FIG. 3. Illustrates a lower portion of the front edge of the screen and particularly illustrating the third pulley, the fourth pulley and the lower end of the biasing means (the housing being removed on the front edge of the screen for clarity).

FIG. 4. Illustrates an upper portion of the front edge of the screen and particularly illustrating the first return pulley and a second pulley and an upper part of the biasing means which is adjacent the front edge of the screen.

FIG. 5. Illustrates the screen in the retracted position.

FIG. 6. Illustrates the screen in the approximately half extended position.

FIG. 7. Illustrates schematically a screen assembly containing a line member, pulleys, springs etc.

FIG. 8. Illustrates schematically a double screen assembly.

FIG. 9. Illustrates schematically an embodiment of the invention using a counterweight.

FIG. 10. Illustrates schematically an embodiment of the invention showing a different arrangement of springs.

FIG. 11. Illustrates schematically an embodiment of the invention using a single spring.

FIG. 12. Illustrates schematically an embodiment similar to that described with reference to FIG. 11 but showing a different pulley arrangement adjacent the single spring.

FIG. 13. Illustrates schematically an embodiment similar to that described with reference to FIG. 7 but showing a different positioning of the line member.

FIG. 14. Illustrates schematically an embodiment similar to that described with reference to FIG. 7 but showing the spring in a different position.

FIG. 15. Illustrates schematically a double unit according to another embodiment.

FIG. 16. Illustrates schematically a double unit according to another embodiment of the invention and illustrating the use of a pair of drums on each unit.

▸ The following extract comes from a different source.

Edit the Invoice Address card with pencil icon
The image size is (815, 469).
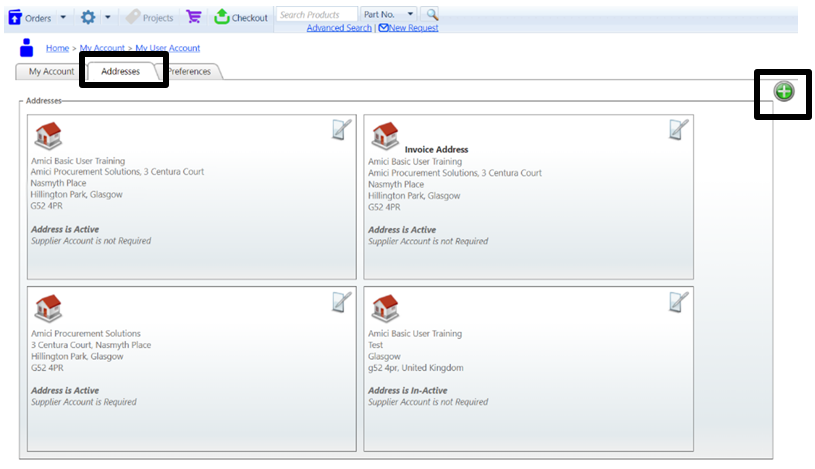pyautogui.click(x=679, y=129)
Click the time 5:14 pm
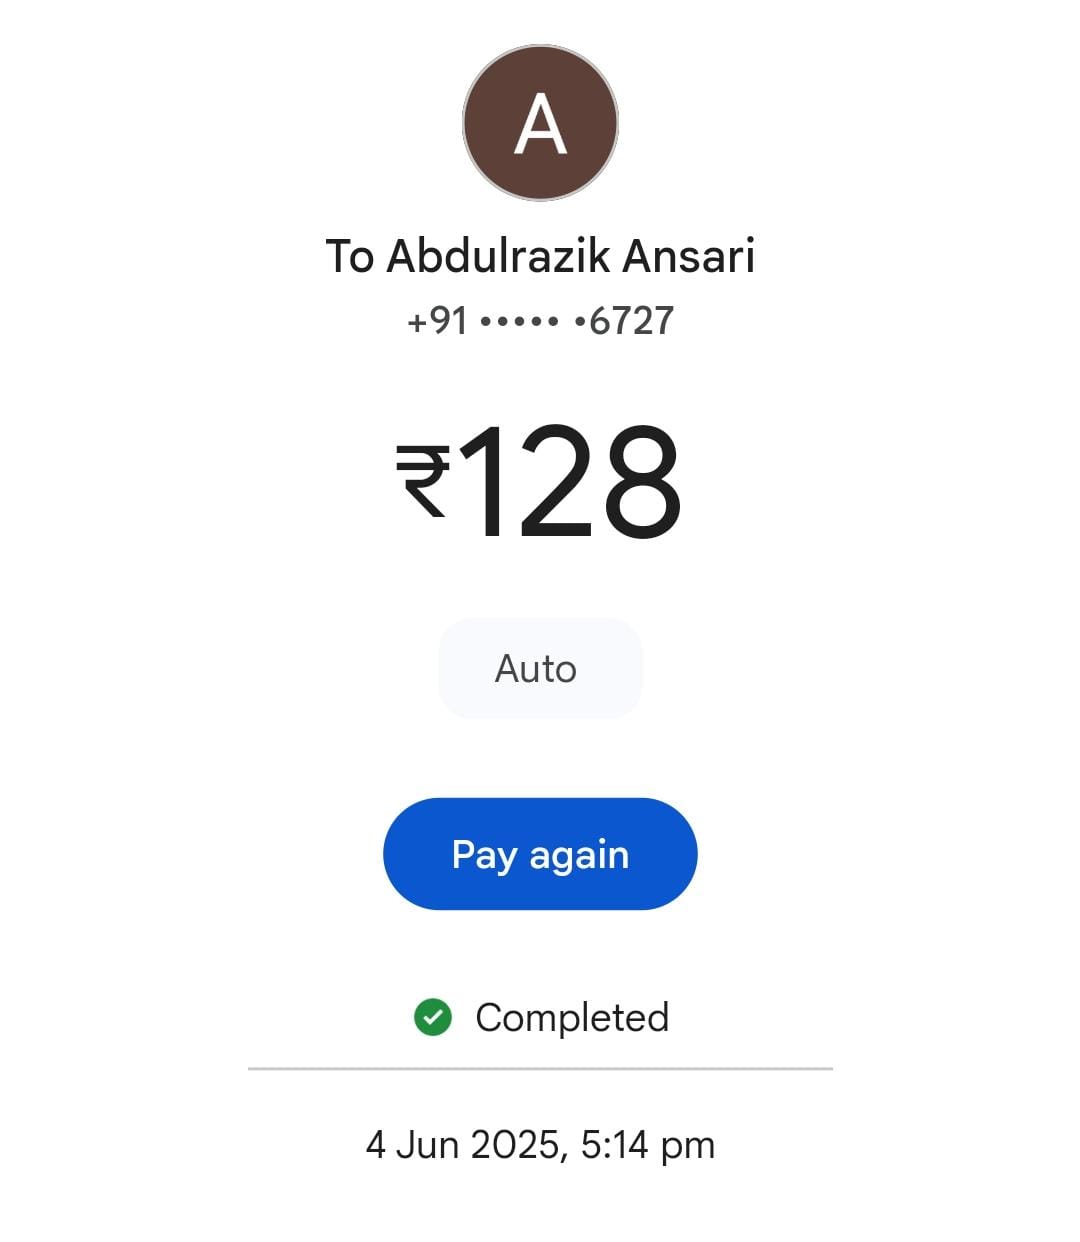Screen dimensions: 1080x1242 pos(648,1145)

FIG. 17. Illustrates schematically an assembly similar to that described with reference to FIG. 7 but showing an upper and lower drum arrangement.

FIG. 18. Illustrates schematically an assembly similar to that described with reference to FIG. 7, but illustrating an “offset” upper drum.

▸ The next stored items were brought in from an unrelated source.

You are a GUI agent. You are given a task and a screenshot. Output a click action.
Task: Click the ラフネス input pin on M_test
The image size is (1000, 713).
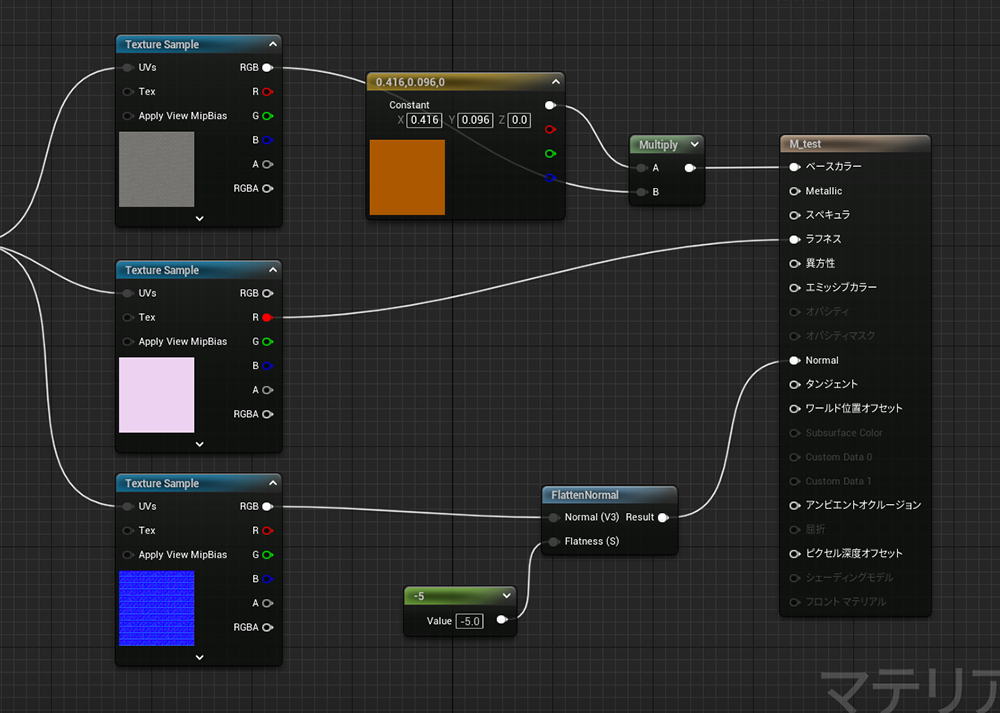click(794, 239)
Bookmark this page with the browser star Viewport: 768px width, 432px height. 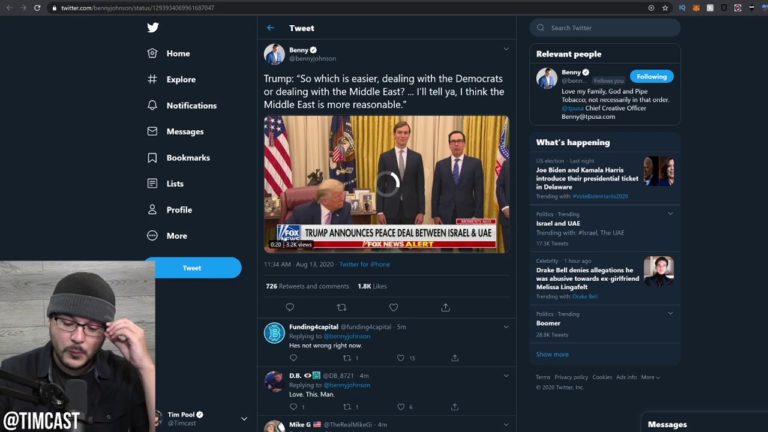coord(665,8)
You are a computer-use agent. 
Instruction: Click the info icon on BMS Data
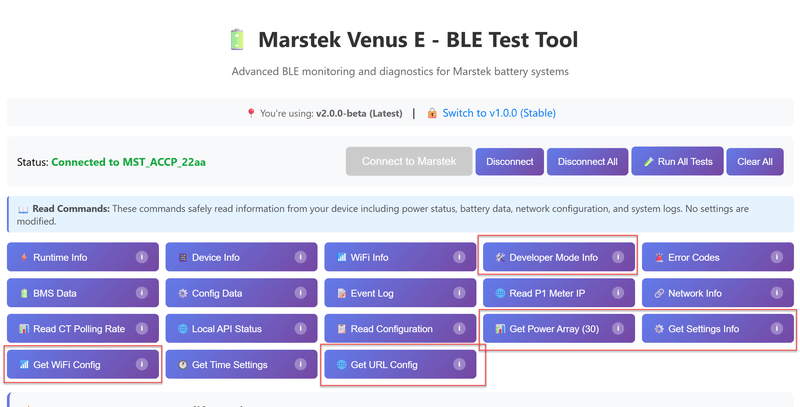point(142,293)
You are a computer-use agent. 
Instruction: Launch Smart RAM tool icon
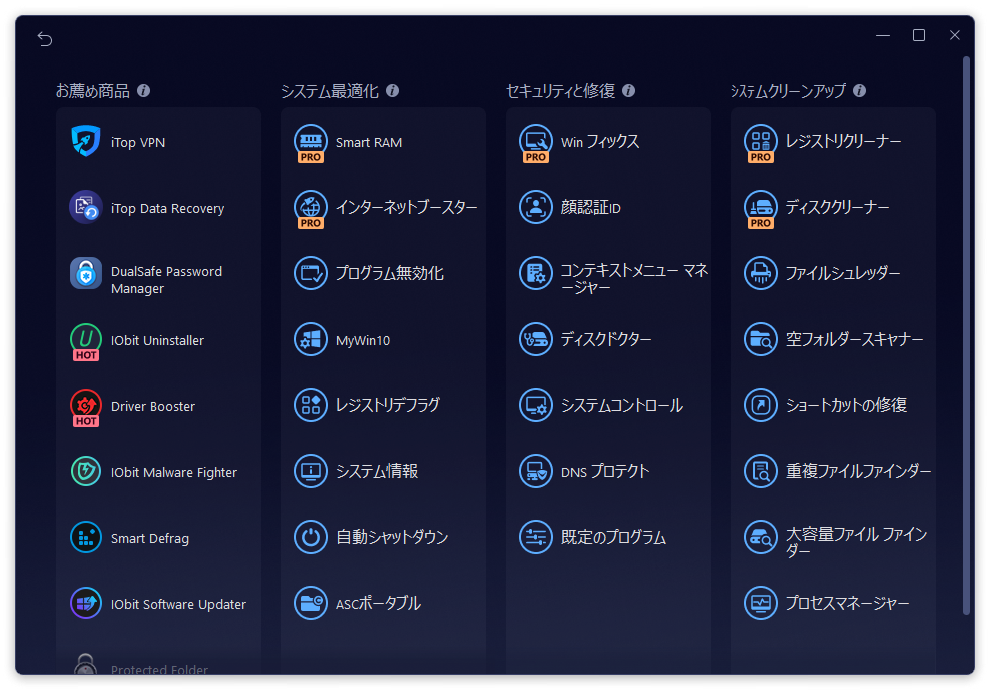[x=311, y=141]
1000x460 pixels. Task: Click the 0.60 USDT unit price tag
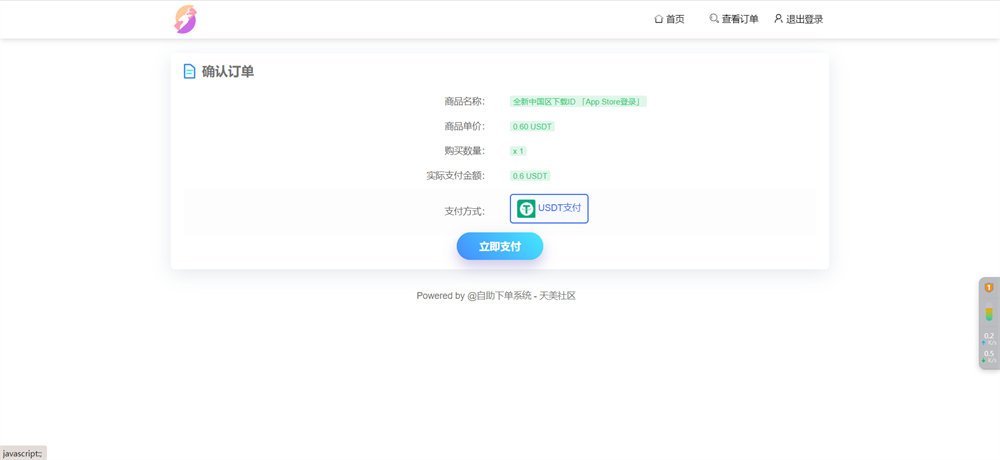(532, 127)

FIG. 19. Illustrates schematically an assembly similar to that described with reference to FIG. 7, but showing the use of a “operating member” to operate the line member but where the line member is not wound about the operating member.

FIG. 20. Illustrates schematically a motorised unit and showing the different positions where the motor could be positioned.

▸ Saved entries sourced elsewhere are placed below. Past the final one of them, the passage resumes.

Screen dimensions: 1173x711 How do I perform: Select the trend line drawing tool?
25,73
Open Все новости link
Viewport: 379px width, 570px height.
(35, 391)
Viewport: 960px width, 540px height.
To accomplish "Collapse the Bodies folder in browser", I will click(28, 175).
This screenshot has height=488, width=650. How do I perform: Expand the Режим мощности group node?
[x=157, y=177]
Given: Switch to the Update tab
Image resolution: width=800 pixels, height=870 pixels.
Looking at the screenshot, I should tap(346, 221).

FIG. 21. Illustrates schematically a preferred drum.

FIG. 22. Illustrates schematically a drum which is cylindrical.

FIG. 23. Illustrates schematically a drum having a “stepped” cylindrical profile.

FIG. 24. Illustrates schematically a drum having a tapered cone at either end with a parallel portion in the centre.

FIG. 25. Illustrates schematically a drum in the shape of a reverse barrel.

FIGS. 26-30. Illustrate, inter alia, lateral adjustment of the assembly.

FIG. 31. Illustrates the use of a spring inside the fabric supporting rod.

FIG. 32. Illustrates a variation to FIG. 31.

FIG. 33. Illustrates another embodiment of the invention.

FIG. 34. Illustrates operation of the mechanism.

FIG. 35. Illustrates operation of the mechanism.

BEST MODE

In the various embodiments, If the same reference numeral identifies different parts in the different embodiments, that reference numeral refers only to the part in the particular embodiment.

Referring to FIGS. 1-6, the screen assembly according to the particular embodiment basically comprises the following components:—A screen 10, which in the particular embodiment comprises an insect screen, a supporting member 11 about which the screen is wound and unwound, a drum 12 which is positioned in an upper part of the assembly and on top of supporting member 11, a front edge 13 of the screen 10 and which is made of an elongate aluminium section, a biasing means 14 (the lower portion being visible in FIG. 3, and the upper portion being visible in FIG. 4), the biasing means being attached to front edge 13, a line member which is split into a first line member 15 and a second line member 16 (this will be described in greater detail below), a first return pulley 17 (FIG. 4), a second pulley 18 (FIG. 4), a third return pulley 19 (FIG. 3) and a fourth pulley 20 (FIG. 3).

There are many advantages to this arrangement. One advantage is that the screen can be “balanced” at a plurality of positions (and indeed it may be balanced substantially continuously) as the screen is extended and retracted. Another advantage in the particular embodiment is that the biasing means (in this case springs) is not positioned in the supporting member, but instead can be positioned within or next to the front edge 13.

Screen 10, and the particular embodiment, can be extended between 2-5 m and therefore has this length at least. One end of the screen 10 is attached to the supporting member 11. Supporting member 11 is mounted for rotation about its longitudinal axis such that the screen 10 can be wound and unwound from the supporting member. Importantly, as screen 10 is wound or unwound from the supporting member, the diameter (this being the diameter of the supporting member+any attached screen material) will vary, and will decrease as the screen is unwound and will increase as the screen is wound.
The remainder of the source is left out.